● **题目要求 A**
请用两句话概括摘录的内容。
● **题目要求 B**
摘录中出现了哪些人名?请全部列出。
● **题目要求 C**
把摘录中从“本文继续更新《庚子西狩丛谈》,最近几篇文章是连续的,有兴趣的话可以回头看前文。”到“这一晚我来回照料,不停忙碌,直到凌晨2点左右才回到县衙短暂休息。”(含首尾)的部分重写一遍,其中的“士兵”一律换成“兵丁”。

本文继续更新《庚子西狩丛谈》,最近几篇文章是连续的,有兴趣的话可以回头看前文。

先订正前文的一处错误,前文写:

李莲英又谗言说:人家做宦多少年,难道此区区礼数都不懂得,还配办事么?

其实原文是“搀言”,意思只是插嘴而已,今天刚注意到,前文也已更正。

前文写到县令吴永向慈禧报告,士兵不受约束,掠夺百姓的情况,慈禧皱起眉头说:

这些人真是可恨。我在路上已经命令马玉昆严厉处理,已经处决了一百几十人,并把他们头颅挂在居庸关示众,仍不能禁止。现在我授旨给你,如果看到有抢掠的士兵,不论属于哪支部队,你可以将他们就地处决。

这一晚我来回照料,不停忙碌,直到凌晨2点左右才回到县衙短暂休息。

(注:马玉昆此时63岁,安徽涡阳人,从剿捻开始,到镇压陕甘起义,到左宗棠平定新疆,甲午战争,八国联军都打过,作战勇猛,据当地县志记载,人还不错,1908年病逝。1940年日军侵华,日军仍记恨前仇,纵火烧其祠堂。)

● **提供数据**
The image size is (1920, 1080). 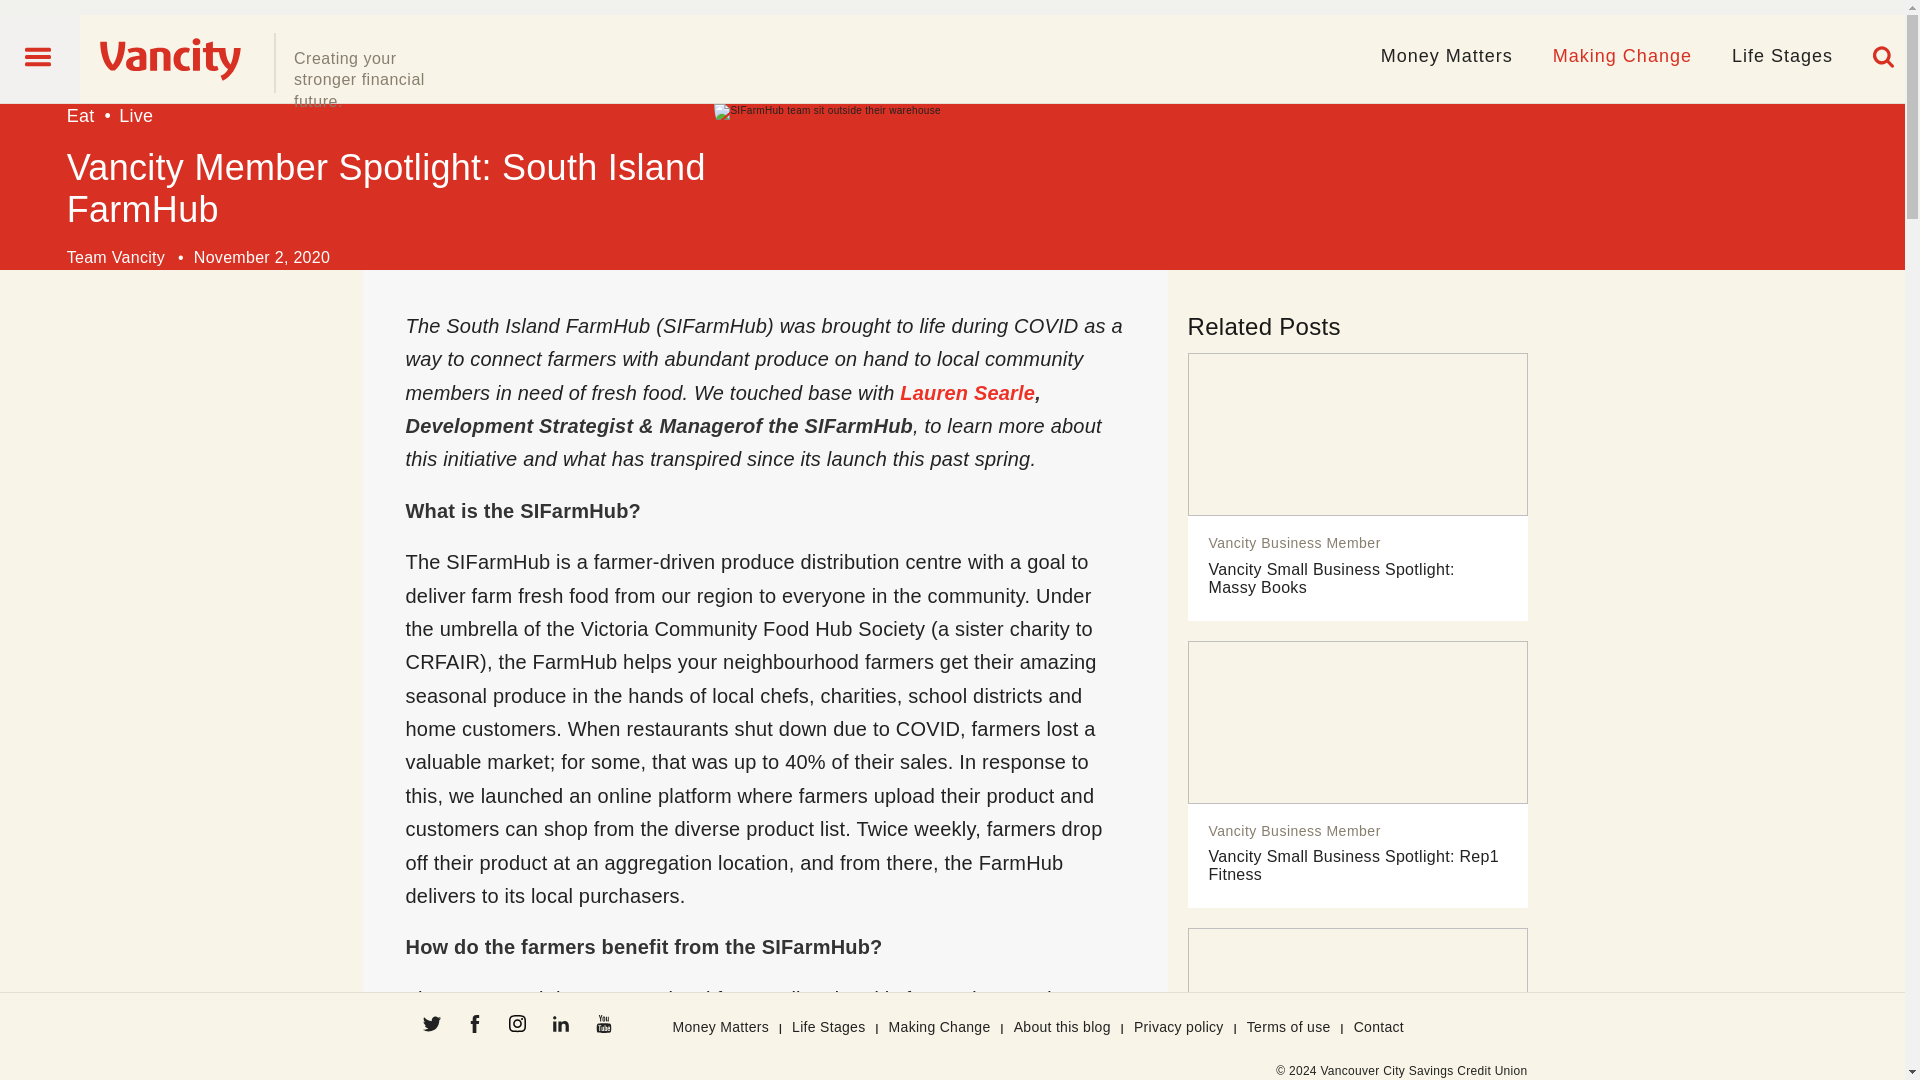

● **预期输出 A**
作者先订正前文的一处错误,指出李莲英那句话原文是“搀言”,意思只是插嘴,而非“谗言”。随后记述县令吴永报告士兵掠夺百姓后,慈禧称已命马玉昆处决一百几十人仍不能禁止,并授旨吴永可将抢掠士兵就地处决。

● **预期输出 B**
李莲英、吴永、慈禧、马玉昆、左宗棠

● **预期输出 C**
本文继续更新《庚子西狩丛谈》,最近几篇文章是连续的,有兴趣的话可以回头看前文。

先订正前文的一处错误,前文写:

李莲英又谗言说:人家做宦多少年,难道此区区礼数都不懂得,还配办事么?

其实原文是“搀言”,意思只是插嘴而已,今天刚注意到,前文也已更正。

前文写到县令吴永向慈禧报告,兵丁不受约束,掠夺百姓的情况,慈禧皱起眉头说:

这些人真是可恨。我在路上已经命令马玉昆严厉处理,已经处决了一百几十人,并把他们头颅挂在居庸关示众,仍不能禁止。现在我授旨给你,如果看到有抢掠的兵丁,不论属于哪支部队,你可以将他们就地处决。

这一晚我来回照料,不停忙碌,直到凌晨2点左右才回到县衙短暂休息。